Does it work on cotton?
Tartrazine is pretty awful stuff
It's known to cause significant behavioural issues in children, and large consumption has been linked with heart attacks in healthy adults (eg after drinking a few litres of dilute or soda on a hot day).
Several countries have banned its use in drinks and sweets aimed at children due to the above effects. A few places (eg Austria, Germany & Norway) have banned it from food entirely.
I hope they can find an alternative dye, as the effect requires quite a significant exposure.

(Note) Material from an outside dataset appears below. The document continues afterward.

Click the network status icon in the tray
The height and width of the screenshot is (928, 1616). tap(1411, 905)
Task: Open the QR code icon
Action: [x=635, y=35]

Re: Tartrazine is pretty awful stuff
I hope they can find an alternative dye, as the effect requires quite a significant exposure
Good, I'm glad it is harmful to humans. I don't want this to be something people can do, and I think most people would agree.

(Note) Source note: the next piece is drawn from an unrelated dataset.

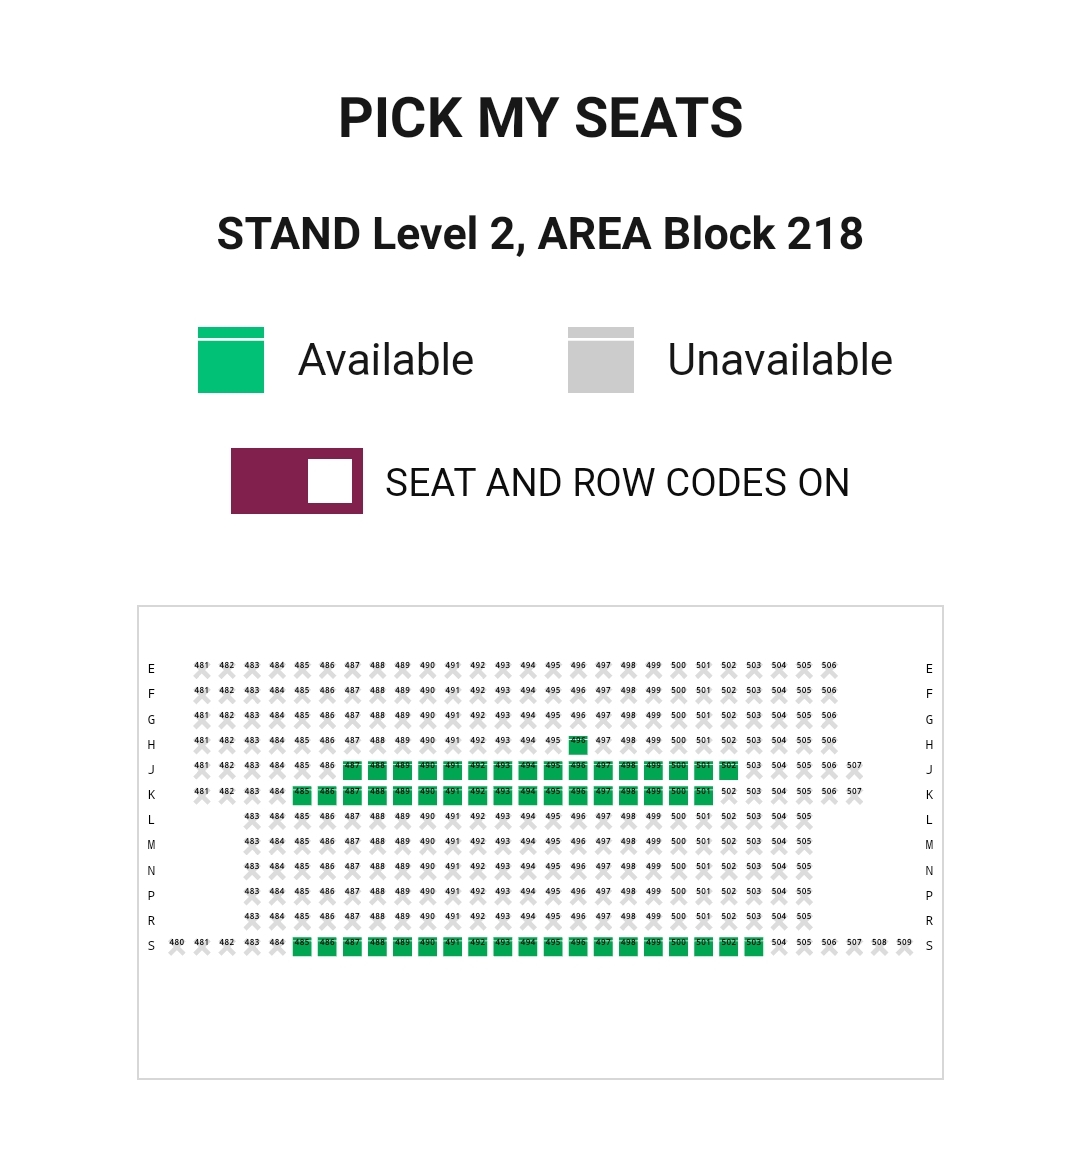1080x1164 pixels.
Task: Select seat 490 in row J
Action: [427, 770]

Re: Tartrazine is pretty awful stuff
Did you not read the bit about very useful biomedical applications?
Would be nice if there were actual shots of the transparent skin in the video, rather than an animation. The actual images shown on other articles makes it clear that it's just kind of transparent, dark, not at all clear (like seeing something out of focus), and requires a special laser imaging technique rather than just being able to look at it even with a microscope, so it's not going to really make it possible to just look to make diagnoses or anything, but of course it's just a first version.
Was going to say the same. The effect may well be real, but the picture which overlays a static photo of (human?) skin with a picture of blood vessels beneath is clearly fake.
Contamination
What would happen if either there is contamination to the "orange stuff" that Trump puts on his skin, or, mistakenly or even deliberately uses Tartrazine instead?
Good thing that invisibility is not total as in the Invisible Man, else just think of the mischief he will get up to
Re: Contamination
What would happen if either there is contamination to the "orange stuff" that Trump puts on his skin, or, mistakenly or even deliberately uses Tartrazine instead?
He'd look even more ridiculous than his bad orange skin cream already makes him look?
An old friend of mine named Jones
Would sit there and grumble and moan
For he bought x-ray specses
To see through girl's dresses
But all he could see was their bones!
Re: An old friend of mine named Jones
Thanks for that. I do have a friend called Jones and it fits perfectly :)
animation only .... because we need funding for more research and reality sucks with gullible investors/funders !
Science R&D, even intresting stuff like this, is its own worst enemy :(
Sounds simple enough to do. I wonder how many people have tried it on themselves already since this made the news, risks be damned? If it works on humans there'll be pictures on the net somewhere pretty soon.
I tried it on my willy, now I have a divorce
See right through you
Here I was, hoping to find something for a clearer complexion.